「螢田にホタルを飛ばそう」―。6月になるとホタルが繁殖のために光を灯しながら川辺を飛ぶ小田原アリーナ脇の蛍川。「螢田に蛍を育む会」(松谷良峰会長)では、都市化により全国的に失われつつあるゲンジボタルの生息環境を守り、ホタルの光を復活させようと今年初めて人工繁殖の挑戦を始めた。
「字螢田」残る蓮正寺
一般的に「螢田」の名称は、1952年開業の螢田駅の駅名が発端とされる。周辺にホタルが飛ぶ田園地帯が広がっていたことに由来するが、実はそれ以前に定められた蓮正寺370番地の字名としても螢田の名が残っていることがわかった。
「かつてこの地域はホタルがいる田園地帯として知られていた。ホタルと人が共存するまちを復活させたい」。地元に住む松谷会長は97年、45人の会員とともに会を発足。小田原アリーナの開業に伴いごみのポイ捨てが増え、生活排水による川の汚染が問題になっていた蛍川の清掃活動や雑草の手入れ、さらにホタルは暗闇を好むため、アリーナの電灯を遮るヤマザクラなどの植樹を行ってきた。
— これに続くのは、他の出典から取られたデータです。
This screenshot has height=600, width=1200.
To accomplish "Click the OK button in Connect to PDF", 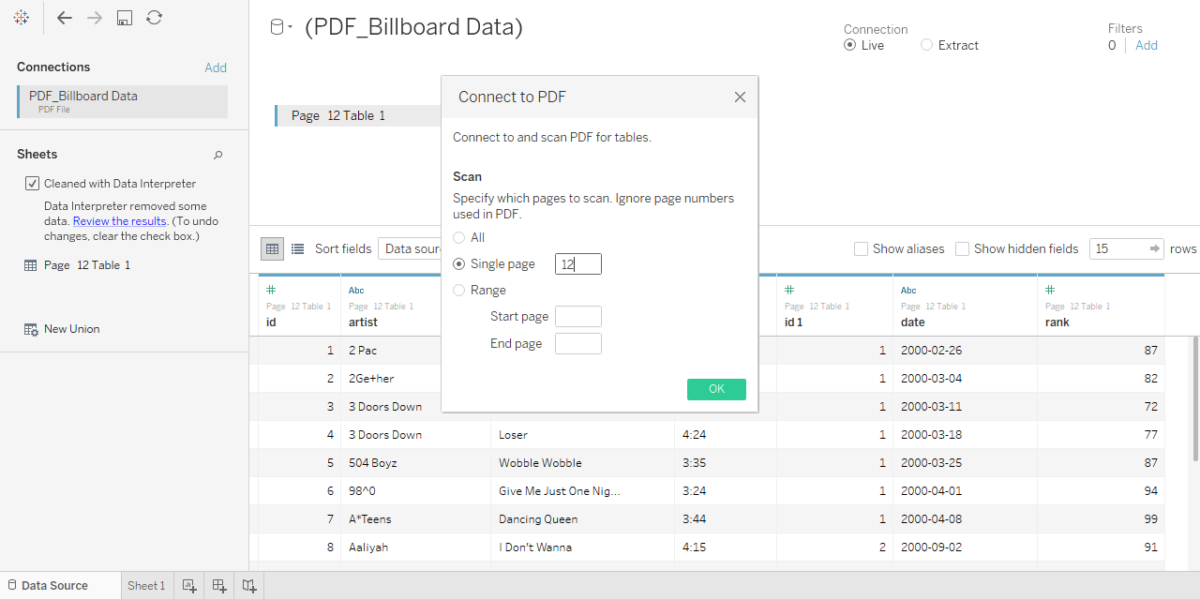I will 716,389.
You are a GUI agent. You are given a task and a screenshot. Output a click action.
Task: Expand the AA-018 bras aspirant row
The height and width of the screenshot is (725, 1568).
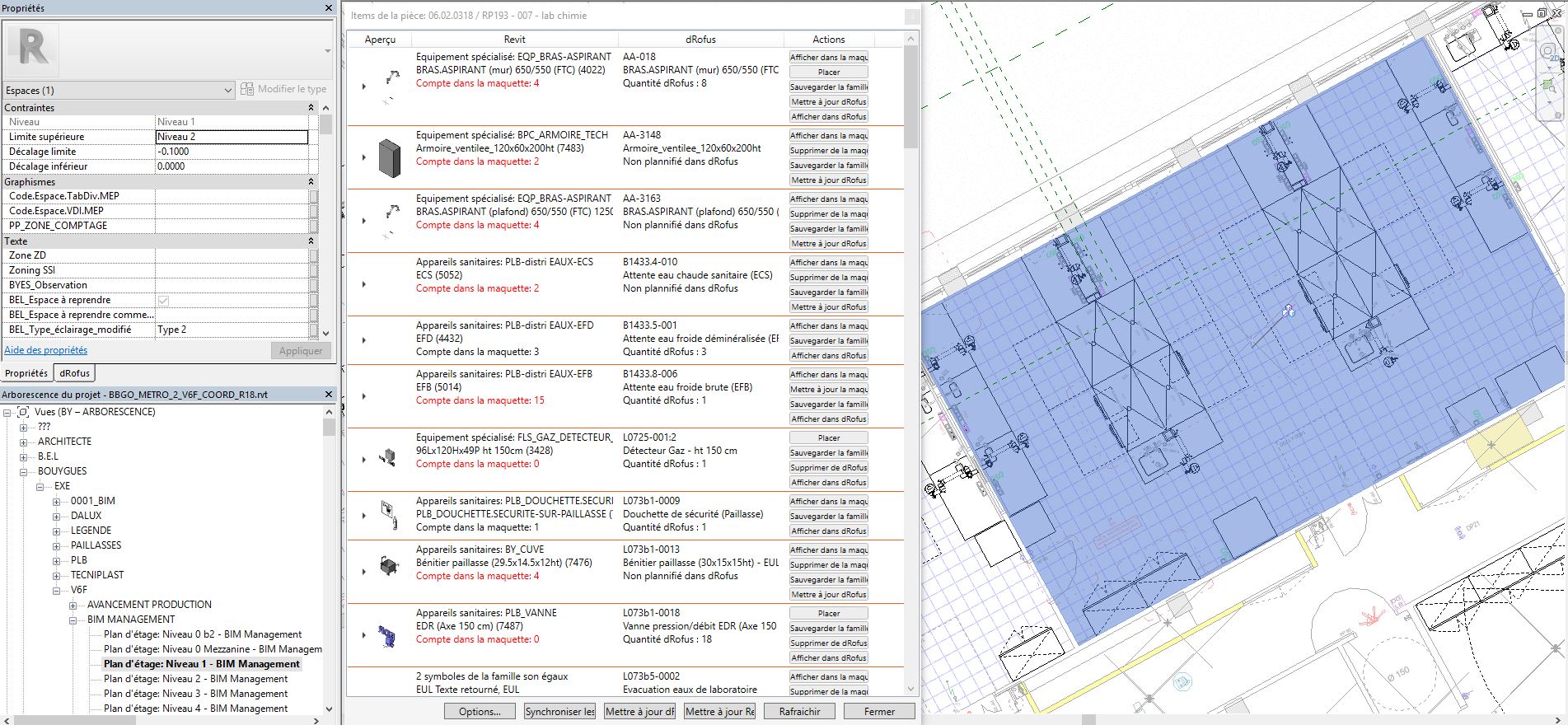363,87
しかし、2001年の酒匂川堤防拡張工事の影響により、数は少ないながらも生息していたホタルが全滅。それ以降は清掃活動を続けながら、他地域から提供されたホタルを飛ばし、観賞会を企画してきた。
人工繁殖に挑戦
同会は自生するホタルを復活させようと、昨年繁殖3カ年計画を策定。1年目は川岸の全長7メートルの土壌を整備して幼虫の蛹床(さなぎどこ)を作ったほか、エサとなるカワニナの数を増やすことにも成功。2年目の今年は、成虫を会員の自宅で飼育。産卵、ふ化させたのち、幼虫を放流する予定だ。
松谷会長は「ホタルが飛ぶと心が安らぐ」と話す。暗闇を照らす柔らかい灯(ともしび)は、「まるで暗い気持ちに夢を与える希望の光のよう。20年の東京五輪の年にホタルがたくさん飛ぶようすをみんなに見せるのが夢」。
21年間に及ぶ活動で、蛍川はごみも減りきれいな水を取り戻した。カワニナの生息数も増え、少しずつホタルの姿も戻ってきている。「ホタルと共存するまちを広めていきたい」と挑戦は続いていく。